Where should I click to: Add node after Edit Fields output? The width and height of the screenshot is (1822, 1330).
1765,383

════════

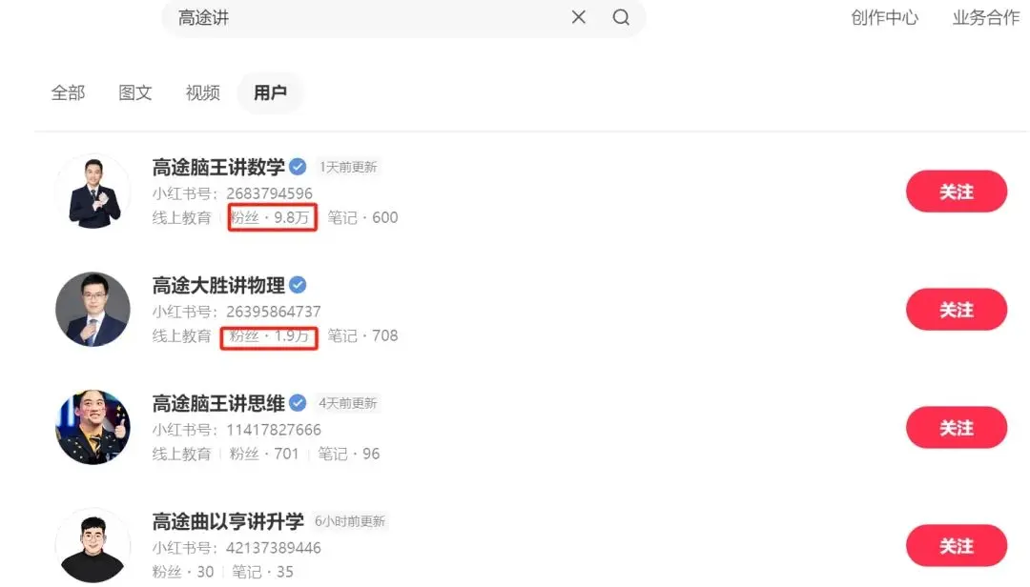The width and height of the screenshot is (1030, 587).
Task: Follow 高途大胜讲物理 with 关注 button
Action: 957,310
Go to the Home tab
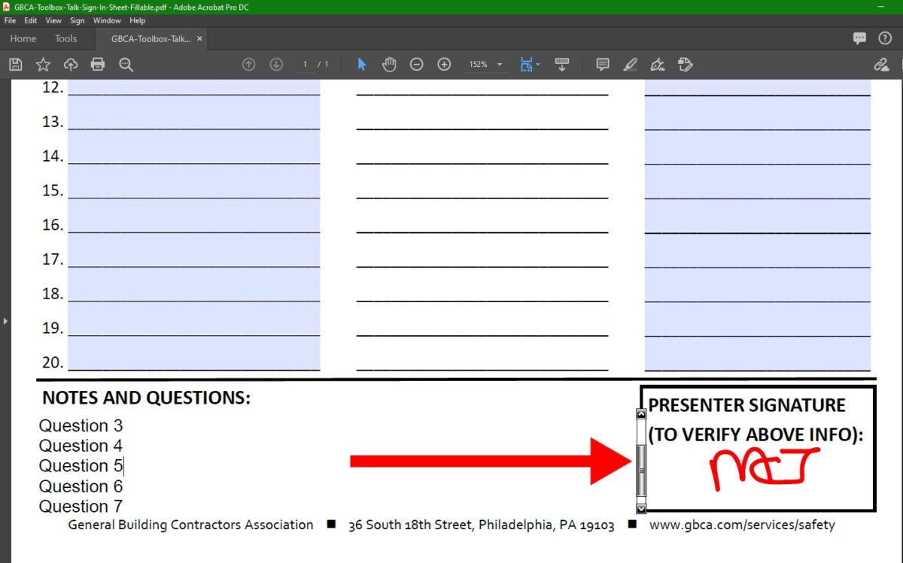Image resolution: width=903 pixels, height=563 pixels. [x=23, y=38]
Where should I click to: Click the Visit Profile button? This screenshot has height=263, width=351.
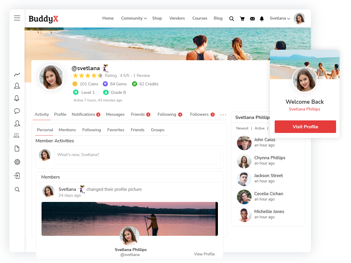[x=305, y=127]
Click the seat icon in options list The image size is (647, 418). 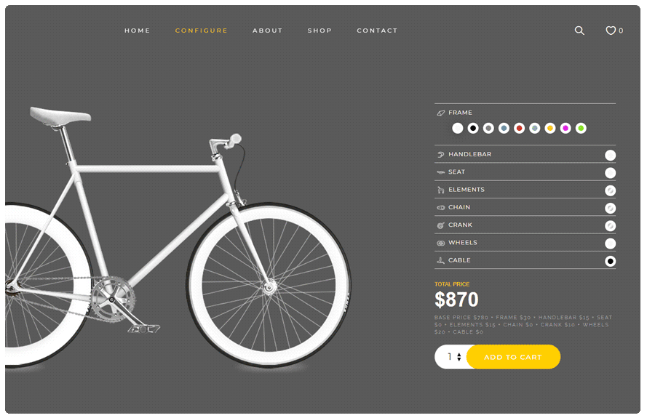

════════

Among the entries above, take the line with "Go to the Home tab", the line with "Click the seat", and all the lines between them, and restate them word for word without pictures.

Go to the Home tab
Image resolution: width=903 pixels, height=563 pixels. [x=23, y=38]
Where should I click to: Click the Visit Profile button? This screenshot has height=263, width=351.
[x=305, y=127]
Click the seat icon in options list The image size is (647, 418). 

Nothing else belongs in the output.